- **Selected excerpt**:
And I think the next president has not only a great challenge, but a unique opportunity. And we want to hear that discussion from Orlando today and tomorrow.

ROBERTS: All right. Marc Morial, the president of the National Urban League. Thanks for being with us this morning. I hope you have a very successful weekend.

MORIAL: Thanks, John.

ROBERTS: All right. Take care.

CHETRY: Well, it's 7:30 here in New York. Some of the top stories, breaking news. An anthrax suspect reportedly commits suicide. CNN confirms that Bruce Ivins, a U.S. biodefense researcher, died on Tuesday. The Justice Department was apparently seriously considering filing criminal charges against him. In the anthrax mailings case that killed five people, sickened more than a dozen others, and terrorized the nation in the weeks after 9/11. In June the government cleared one of his colleagues, Steven Hatville, ended up paying him a multi-million dollar settlement.

- **Given information**:

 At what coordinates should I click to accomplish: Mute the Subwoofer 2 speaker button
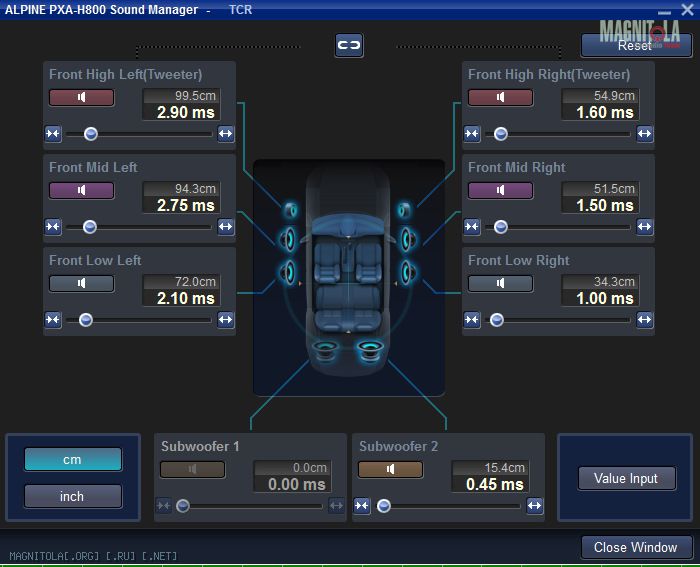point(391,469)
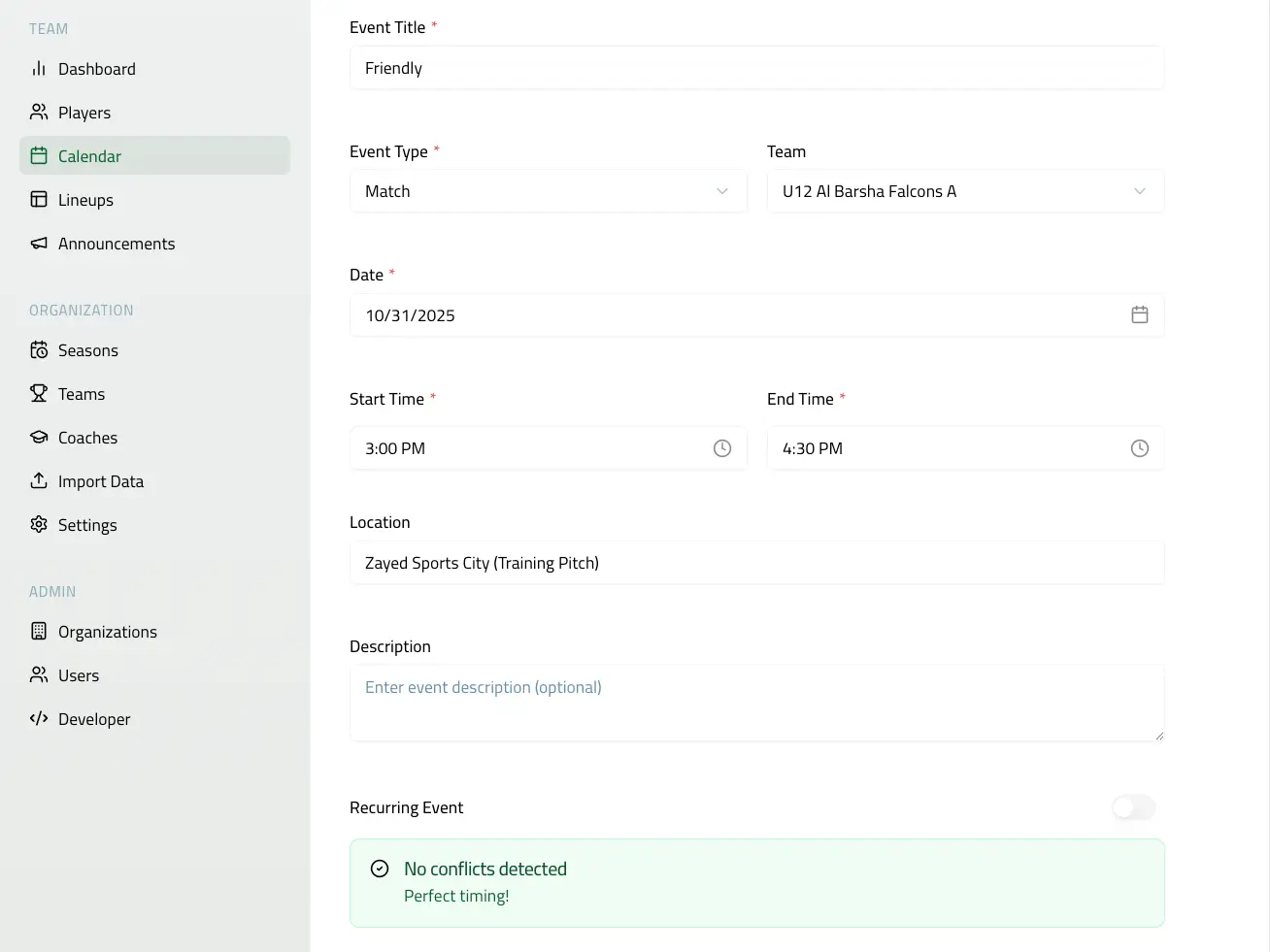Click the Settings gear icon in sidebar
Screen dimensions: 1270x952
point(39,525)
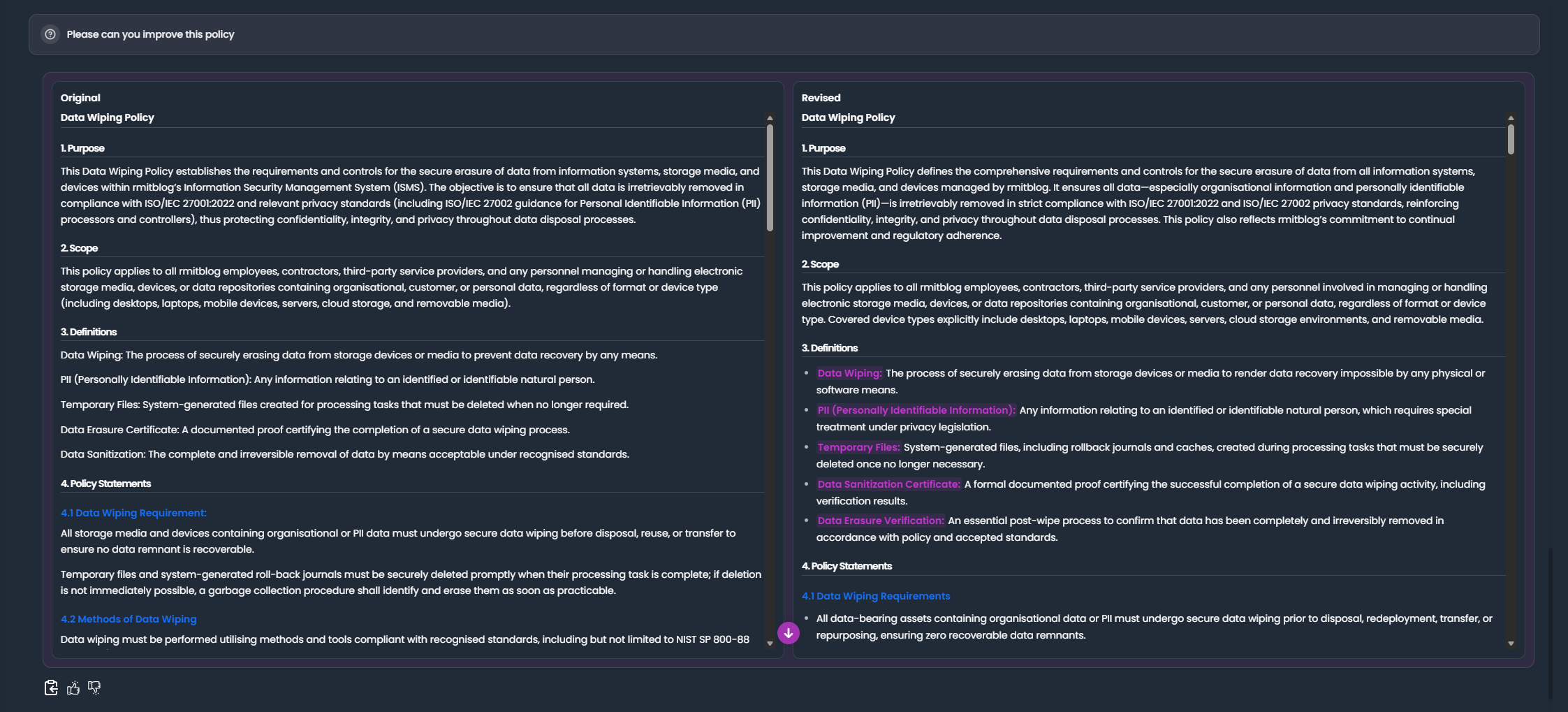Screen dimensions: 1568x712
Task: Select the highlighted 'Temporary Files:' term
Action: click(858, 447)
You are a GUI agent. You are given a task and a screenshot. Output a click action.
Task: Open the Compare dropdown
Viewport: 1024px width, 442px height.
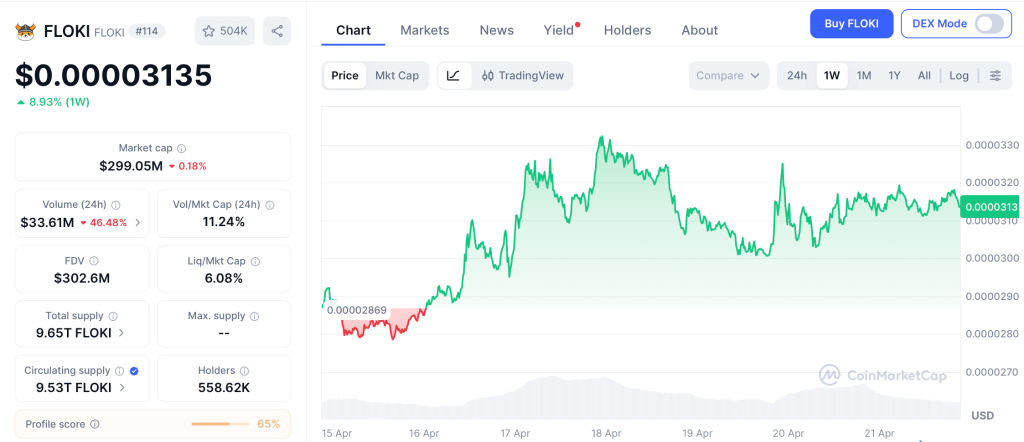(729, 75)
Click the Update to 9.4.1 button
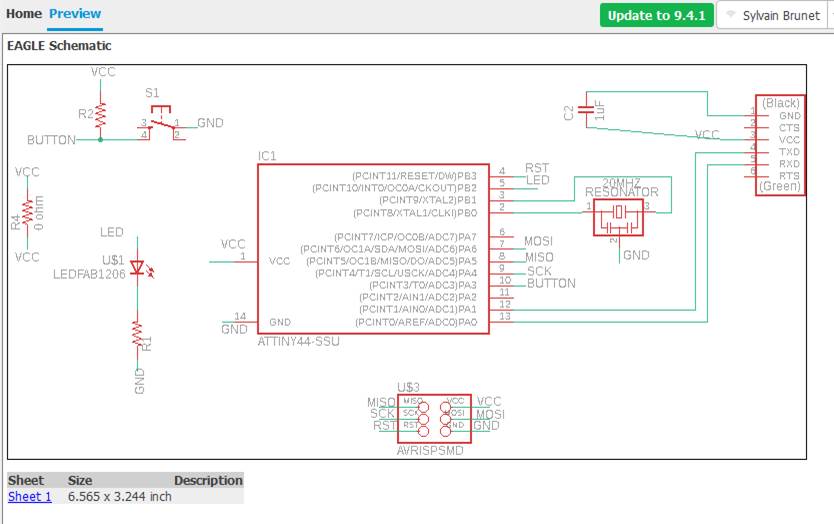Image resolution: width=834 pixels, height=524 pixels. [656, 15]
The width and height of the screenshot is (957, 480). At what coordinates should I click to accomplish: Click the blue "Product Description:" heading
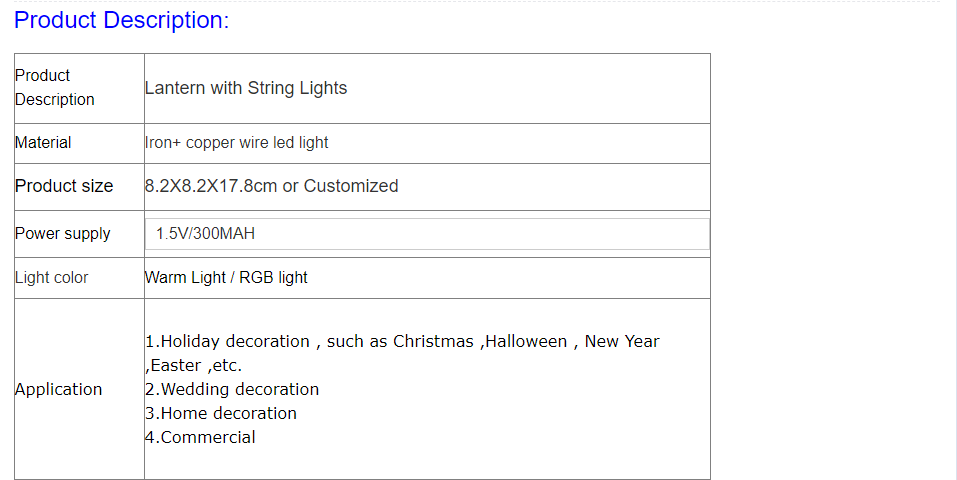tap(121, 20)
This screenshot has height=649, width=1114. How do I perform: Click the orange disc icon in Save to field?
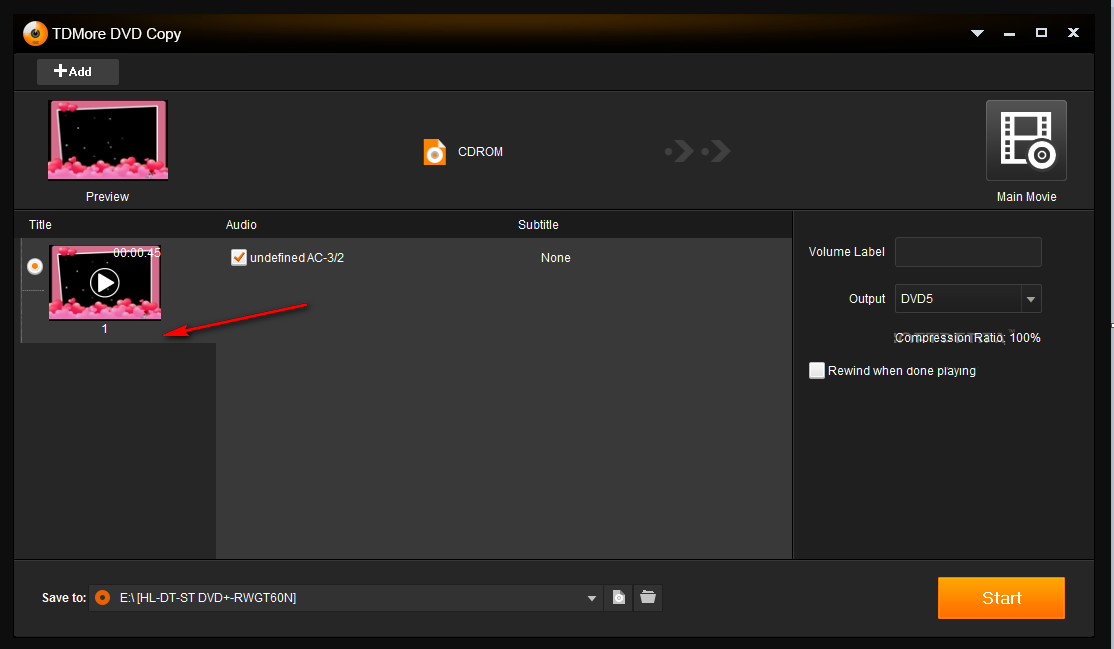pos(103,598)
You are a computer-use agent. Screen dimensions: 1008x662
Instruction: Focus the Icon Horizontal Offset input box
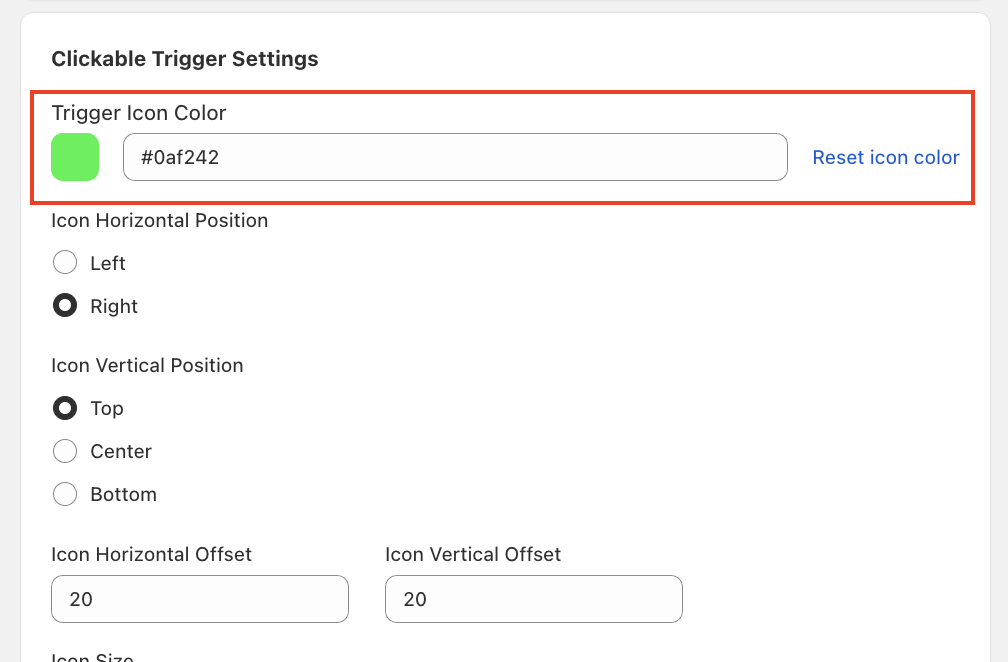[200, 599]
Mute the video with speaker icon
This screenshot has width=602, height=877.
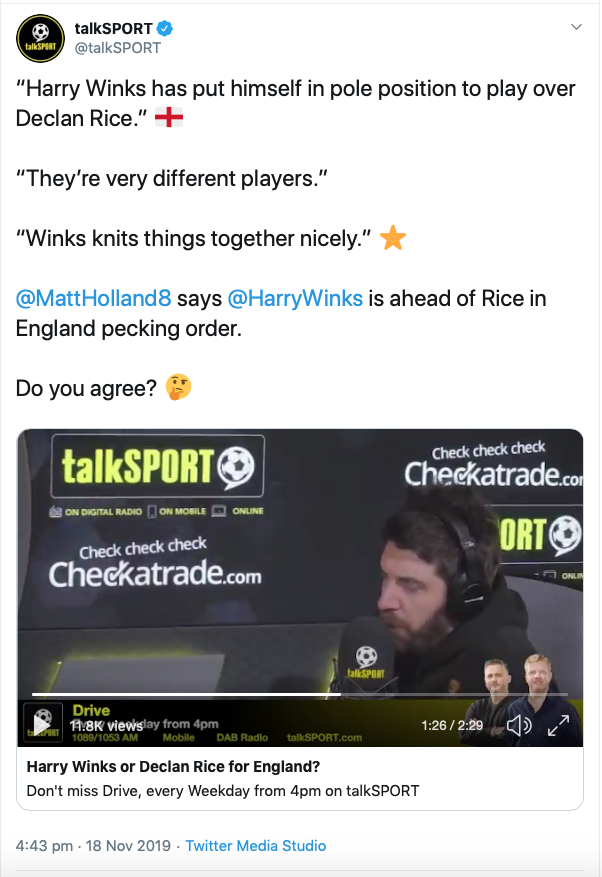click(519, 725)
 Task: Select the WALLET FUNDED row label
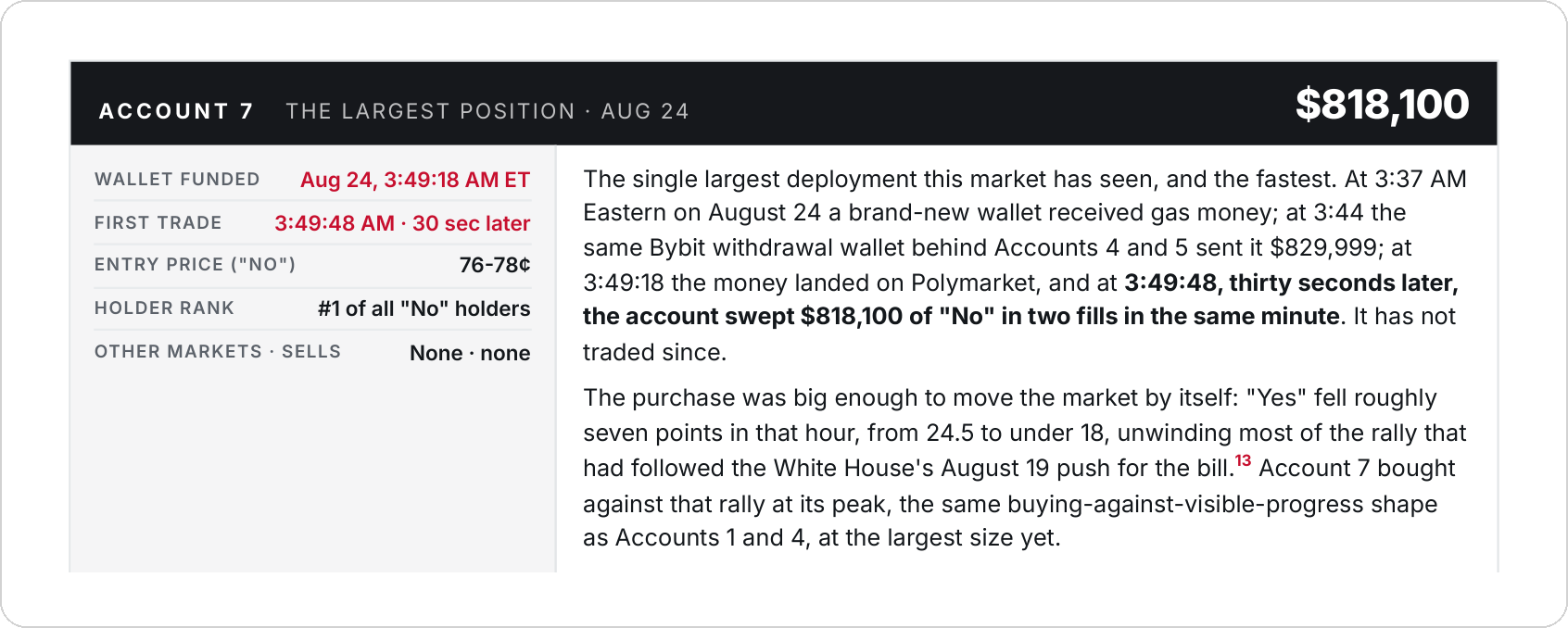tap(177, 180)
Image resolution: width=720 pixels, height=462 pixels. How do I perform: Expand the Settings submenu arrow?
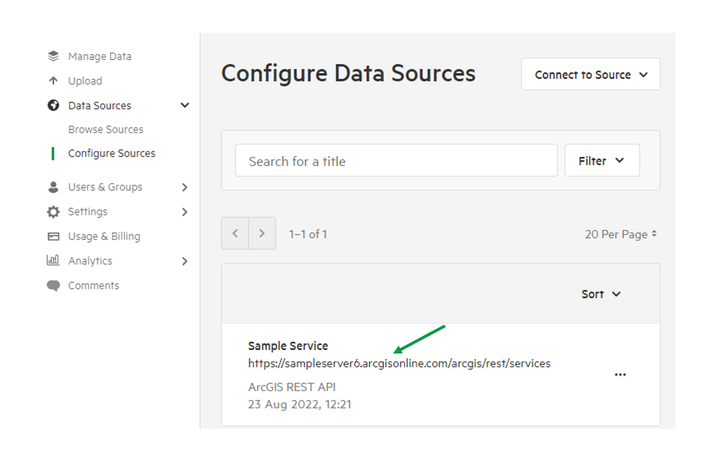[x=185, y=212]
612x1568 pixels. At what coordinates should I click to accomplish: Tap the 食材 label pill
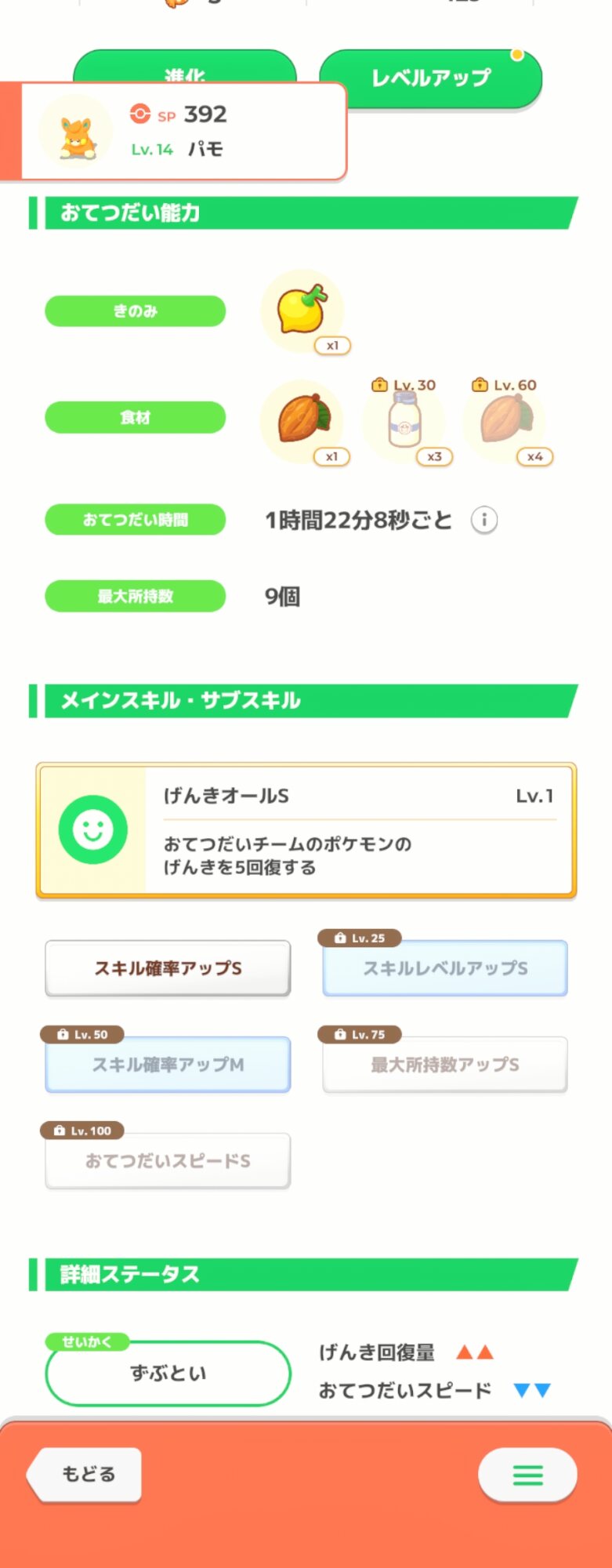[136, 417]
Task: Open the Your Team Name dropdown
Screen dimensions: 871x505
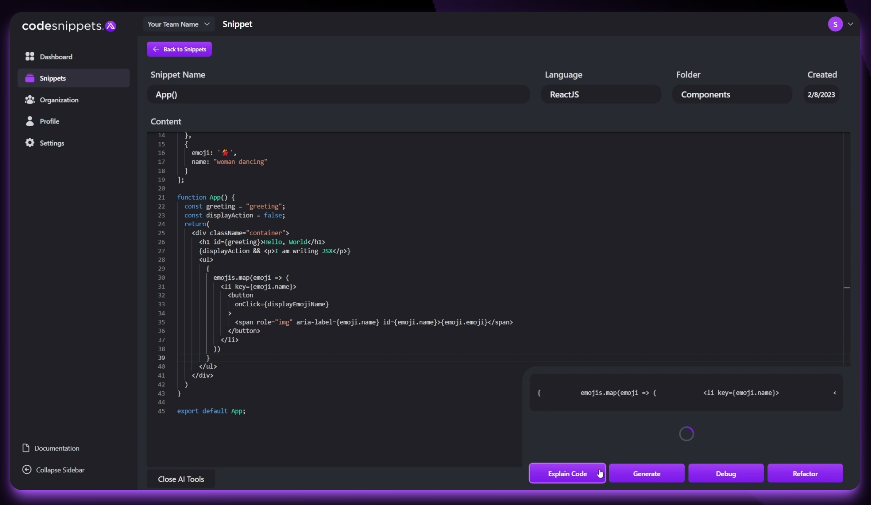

- **Exercise instructions**:
1: In the broadcast transcript, what organization does Marc Morial lead?
2: Say whether each statement agrees with the broadcast transcript, answering yes or no and quoting the words that decide it: (a) The next president is described as facing a unique opportunity. (b) Chetry says it is 8:30 in New York. (c) The anthrax mailings killed five people.
3: Pick up the broadcast transcript after its final sentence and continue it.
The records come from a different source than the broadcast transcript.

- **Exercise responses**:
1: He is the president of the National Urban League.

2:
(a) Yes: "the next president has not only a great challenge, but a unique opportunity"
(b) No: "it's 7:30 here in New York"
(c) Yes: "the anthrax mailings case that killed five people"

3:
Pakistan denying a report that blames a deadly bombing on its spy service. The attack at the Indian embassy in Kabul, Afghanistan killed at least 41 people back on July 7th. According to "The New York Times" the U.S. government concluded that Pakistani intelligence had a role in that attack.

Well, your laptop or any other electronic device could be seized at the border. And no suspicion is required. Democratic Senator Russ Finegold told a subcommittee yesterday it's part of a new Homeland Security policy. It doesn't matter if you're a U.S. citizen or not. The information on your computer, flash drive, or cell phone can be stored and then shared with other agencies. Finegold says he plans to introduce a bill that would require reasonable suspicion to take your device.

ROBERTS: This just in this morning. General Motors reports a loss of $15.5 billion in the second quarter. Our Allan Chernoff joins me now. You know, we talked about these oil companies making profits of 11.5. They lost that much money?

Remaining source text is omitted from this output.